─── Testo citato ───

Il fatto della settimana: la battaglia della sinistra spagnola contro l’utero in affitto
In Spagna il neonato governo Sanchez, sostenuto dall’alleanza a sinistra fra i socialisti e Unidas Podemos di Pablo Iglesias, ha aperto un fronte di divergenza rispetto alle posizioni dei progressisti europei e in particolare di quelli italiani: la condanna dell’utero in affitto. Nel programma di governo reso pubblico prima del voto di fiducia arrivato il 7 gennaio, infatti, nel settimo, corposo, capitolo dedicato alle Politiche Femminili, accanto alla lotta per la parità salariale, contro la violenza maschile, la tratta delle donne a scopo sessuale e il diritto alla maternità consapevole, compare nell’ultimo paragrafo la decisa condanna delle «pance in affitto» («los vientres de alquiler»). «Lo sfruttamento riproduttivo – si legge nell’accordo fra le forze politiche – è vietato dalla nostra legislazione, in linea con le raccomandazioni del Parlamento europeo. Le pance in affitto minano i diritti delle donne, soprattutto di quelle più vulnerabili, mercificando i loro corpi e le loro funzioni riproduttive. E per questo, agiremo di fronte alle agenzie che offrono questa pratica sapendo che è vietato nel nostro paese».
Come funziona il sistema delle agenzie
Sì, perché in Spagna la pratica del’utero in affitto (la GPA, gestazione per altri) è vietata dalla legge. Ciononostante è molto diffusa, conseguentemente al boom, soprattutto negli ultimi anni, di agenzie di intermediazione con Georgia e Ucraina (dai nomi come Go4Baby, Interfertility, Surrobaby, Gestlife o Matergest) che sotto il travestimento di “adozioni internazionali” nascondono la Gap che in Spagna è punita con pene fino a 5 anni di carcere. La cifra richiesta, un esborso tutto sommato abbordabile, si aggirerebbe attorno ai 50mila euro. Nell’ultimo anno, secondo alcune stime, la pratica avrebbe visto un’impennata del 60%, anche se non esiste un registro ufficiale delle “consulenze” effettuate dalle agenzie di intermediazione. Da traino al fenomeno anche nomi celeberrimi (non solo in Spagna) che hanno fatto ricorso alla maternità surrogata negli stati Uniti, come Cristiano Ronaldo, Ricky Martin e Miguel Bosè.
Le posizioni in campo in Spagna
Il governo socialista in amministrazione straordinaria già nello scorso agosto aveva sollecitato la procura di Madrid, tramite il ministro della Giustizia Dolores Delgado, all’apertura di un’inchiesta per fare chiarezza sull’entità del fenomeno e sulle contromisure da adottare. In linea con questo provvedimento, il nuovo programma di governo annuncia quindi un giro di vite.

───

→ Lavoro da svolgere
A. Elenca tutte le agenzie di intermediazione nominate nell'articolo sull'utero in affitto in Spagna.
B. Secondo l'articolo sull'utero in affitto in Spagna, a quanto ammonterebbe la cifra richiesta dalle agenzie?
C. Prosegui l'articolo sull'utero in affitto in Spagna a partire dalla sua ultima frase.

─── Dati estratti ───

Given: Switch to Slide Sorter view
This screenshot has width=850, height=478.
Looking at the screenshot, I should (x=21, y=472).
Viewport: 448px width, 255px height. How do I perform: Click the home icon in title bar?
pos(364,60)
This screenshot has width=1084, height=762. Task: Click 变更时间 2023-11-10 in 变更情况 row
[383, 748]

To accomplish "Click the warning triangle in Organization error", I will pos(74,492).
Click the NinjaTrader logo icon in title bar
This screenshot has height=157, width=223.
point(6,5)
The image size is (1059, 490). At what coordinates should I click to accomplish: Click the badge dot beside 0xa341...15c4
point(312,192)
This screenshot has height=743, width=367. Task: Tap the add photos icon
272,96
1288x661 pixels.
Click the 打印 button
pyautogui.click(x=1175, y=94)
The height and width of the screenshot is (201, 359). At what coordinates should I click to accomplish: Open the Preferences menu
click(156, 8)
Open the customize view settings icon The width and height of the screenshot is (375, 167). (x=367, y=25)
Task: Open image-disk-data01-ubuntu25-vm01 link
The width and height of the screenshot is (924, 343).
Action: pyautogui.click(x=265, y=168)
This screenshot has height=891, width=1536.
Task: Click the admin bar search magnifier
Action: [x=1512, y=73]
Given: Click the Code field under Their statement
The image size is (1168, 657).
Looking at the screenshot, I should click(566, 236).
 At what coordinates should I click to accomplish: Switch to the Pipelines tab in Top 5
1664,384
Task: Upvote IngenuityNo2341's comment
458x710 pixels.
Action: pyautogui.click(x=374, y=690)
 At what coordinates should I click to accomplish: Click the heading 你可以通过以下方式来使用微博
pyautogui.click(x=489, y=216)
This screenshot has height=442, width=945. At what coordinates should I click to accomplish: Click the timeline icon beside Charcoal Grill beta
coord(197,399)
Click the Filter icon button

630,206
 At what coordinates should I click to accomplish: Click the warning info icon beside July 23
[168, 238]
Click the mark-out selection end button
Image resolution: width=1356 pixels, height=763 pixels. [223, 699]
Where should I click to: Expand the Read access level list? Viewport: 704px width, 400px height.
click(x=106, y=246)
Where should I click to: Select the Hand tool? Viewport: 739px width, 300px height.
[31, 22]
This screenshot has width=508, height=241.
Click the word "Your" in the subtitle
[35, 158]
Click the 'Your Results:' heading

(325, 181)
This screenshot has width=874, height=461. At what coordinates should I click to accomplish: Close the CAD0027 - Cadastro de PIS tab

───

→ Risposte ai compiti
A. Go4Baby, Interfertility, Surrobaby, Gestlife, Matergest

B. Circa 50mila euro.

C.
Gli schieramenti
In Spagna, l’estrema tolleranza nei confronti dell’allargamento a macchia d’olio del fenomeno, è da attribuire ai governi di centrodestra. Ciudadanos si pone da sempre esplicitamente a favore della Gap: nel settembre del 2018 il partito aveva presentata una proposta di legge per la legalizzazione dell’utero in affitto. Secondo il leader Rivera, questa misura era necessaria per trasformare la Spagna in «un paese moderno», proprio come ha fatto «con la legge sull’aborto o con la legalizzazione del matrimonio tra coppie dello stesso sesso». Insomma, nella penisola iberica funziona così: da una parte c’è la sinistra che vuole combattere «los vientres de alquiler», considerata una pratica che disumanizza la donna e che apre la strada alla tratta di essere umani, dall’altra invece invece il centrodestra liberale che considera aprire alla maternità surrogata come una conquista di civiltà, alla stregua delle altre battaglie sui diritti civili.
In Italia grande è la confusione sotto al cielo
E in Italia? La situazione sembrerebbe ribaltata, ma grande è la confusione sotto il cielo. Decisamente per il sì la prima firmataria della legge sulle unioni civili, che porta il suo nome, Monica Cirinnà. Ma anche uno storico (ormai ex leader) della sinistra-sinistra: Nichi Vendola. Il fondatore di Sel nel 2016 è diventato padre di un bambino nato negli Stati Uniti con la Gap. La sua vicenda personale ha avuto ampia eco mediatica, tanto da farlo diventare un simbolo (per i favorevoli alla pratica, ma soprattutto per i detrattori) della maternità surrogata.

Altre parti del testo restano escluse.